In platea, ad ascoltare le parole della Camusso, ad applaudirla molte volte fino alla standing ovation finale, ci sono oltre 1.500 tra delegati e invitati. In sala ovviamente anche i generali di Cisl e Uil, Annamaria Furlan e Carmelo Barbagallo. C'è il presidente di Confindustria e tanti politici. Il presidente della Repubblica, Mattarella, ha inviato un messaggio. Non c'è invece il governo. Ed è un'assenza che la segretaria uscente stigmatizza con parole dure: «Questo governo si sottrae e, secondo me, ciò è coerente rispetto ad una scelta di negare una funzione di rappresentanza e di dialogo con le parti sociali».
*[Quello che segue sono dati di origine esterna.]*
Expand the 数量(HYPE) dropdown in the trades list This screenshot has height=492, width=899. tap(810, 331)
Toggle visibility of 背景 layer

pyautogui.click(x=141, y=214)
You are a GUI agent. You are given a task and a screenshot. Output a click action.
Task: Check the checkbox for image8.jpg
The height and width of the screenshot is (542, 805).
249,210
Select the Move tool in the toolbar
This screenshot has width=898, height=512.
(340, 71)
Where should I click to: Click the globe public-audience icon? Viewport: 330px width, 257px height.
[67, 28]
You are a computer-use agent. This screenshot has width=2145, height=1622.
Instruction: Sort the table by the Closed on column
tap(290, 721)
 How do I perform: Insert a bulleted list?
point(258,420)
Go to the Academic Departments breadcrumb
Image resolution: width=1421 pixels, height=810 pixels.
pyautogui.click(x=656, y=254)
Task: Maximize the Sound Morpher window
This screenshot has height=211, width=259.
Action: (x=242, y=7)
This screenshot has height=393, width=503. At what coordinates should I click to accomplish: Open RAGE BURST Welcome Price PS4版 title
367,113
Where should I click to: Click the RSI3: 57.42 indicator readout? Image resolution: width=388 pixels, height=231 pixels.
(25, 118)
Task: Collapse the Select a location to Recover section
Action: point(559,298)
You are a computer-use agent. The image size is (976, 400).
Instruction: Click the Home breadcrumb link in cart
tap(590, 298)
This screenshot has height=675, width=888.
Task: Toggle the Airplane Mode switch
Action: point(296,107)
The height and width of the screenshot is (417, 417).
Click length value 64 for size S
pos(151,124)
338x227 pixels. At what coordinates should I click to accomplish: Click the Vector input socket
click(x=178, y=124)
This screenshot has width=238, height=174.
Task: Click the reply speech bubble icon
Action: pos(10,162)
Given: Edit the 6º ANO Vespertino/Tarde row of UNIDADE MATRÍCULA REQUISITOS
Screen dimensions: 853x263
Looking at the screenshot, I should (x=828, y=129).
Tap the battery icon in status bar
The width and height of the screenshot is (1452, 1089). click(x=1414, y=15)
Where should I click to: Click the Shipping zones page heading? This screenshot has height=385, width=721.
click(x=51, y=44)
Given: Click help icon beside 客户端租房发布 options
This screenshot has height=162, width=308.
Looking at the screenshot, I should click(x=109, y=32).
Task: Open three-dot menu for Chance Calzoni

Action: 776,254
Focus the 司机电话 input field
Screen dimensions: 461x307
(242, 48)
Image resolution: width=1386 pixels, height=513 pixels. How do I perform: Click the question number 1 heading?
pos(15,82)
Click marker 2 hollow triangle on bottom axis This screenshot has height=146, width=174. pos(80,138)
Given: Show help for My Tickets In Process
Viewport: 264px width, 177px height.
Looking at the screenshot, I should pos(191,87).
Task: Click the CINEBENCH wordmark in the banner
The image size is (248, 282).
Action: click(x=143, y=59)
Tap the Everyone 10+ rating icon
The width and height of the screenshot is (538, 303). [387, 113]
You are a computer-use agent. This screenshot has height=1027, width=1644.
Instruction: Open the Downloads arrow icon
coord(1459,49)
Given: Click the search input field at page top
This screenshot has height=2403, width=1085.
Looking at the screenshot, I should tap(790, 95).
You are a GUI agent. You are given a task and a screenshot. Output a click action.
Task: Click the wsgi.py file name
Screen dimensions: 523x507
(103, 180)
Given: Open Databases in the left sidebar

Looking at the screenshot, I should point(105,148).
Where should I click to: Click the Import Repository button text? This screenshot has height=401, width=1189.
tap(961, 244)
Nella sua relazione, oltre un'ora e mezza, Camusso parla di tanti argomenti: la manovra che non va e che «ci indebita drammaticamente, 53 miliardi, per i prossimi 2 anni», blocca i cantieri e gli investimenti. Si indigna per il Mezzogiorno dimenticato o, peggio, rappresentato come non è: «Penso che ognuno di noi senta disagio e anche indignazione per una politica che vuole proporci un Mezzogiorno popolato di persone sdraiate su un divano alla ricerca di un sussidio». Lancia appelli a difesa dell'Europa: «Continuare ad essere europei è una scelta di prospettiva e di campo rispetto alle destre e ai nazionalismi». Si rivolge a Cisl e Uil per ricordare che, l'unità sindacale, «è una scelta obbligata, l'unica che potrebbe fare la differenza» e che «salvaguarda e rafforza l'autonomia». Ma è all'unità interna alla Cgil, messa a dura prova dagli schieramenti a favore dei due candidati alla sua successione, che lancia l'appello più accorato del suo ultimo discorso da leader: «Non rinunciamo ad una idea unitaria della Cgil e del suo gruppo dirigente. Sarebbe incomprensibile. La Cgil non si merita divisioni, non se lo meritano i nostri iscritti». Da oggi parte il rush finale per l'elezione del nuovo segretario che avverrà domani. La sensazione è che si andrà alla conta tra le due liste contrapposte. Anche se la diplomazia è al lavoro e c'è chi spera ancora di trovare un accordo unitario all'ultima curva.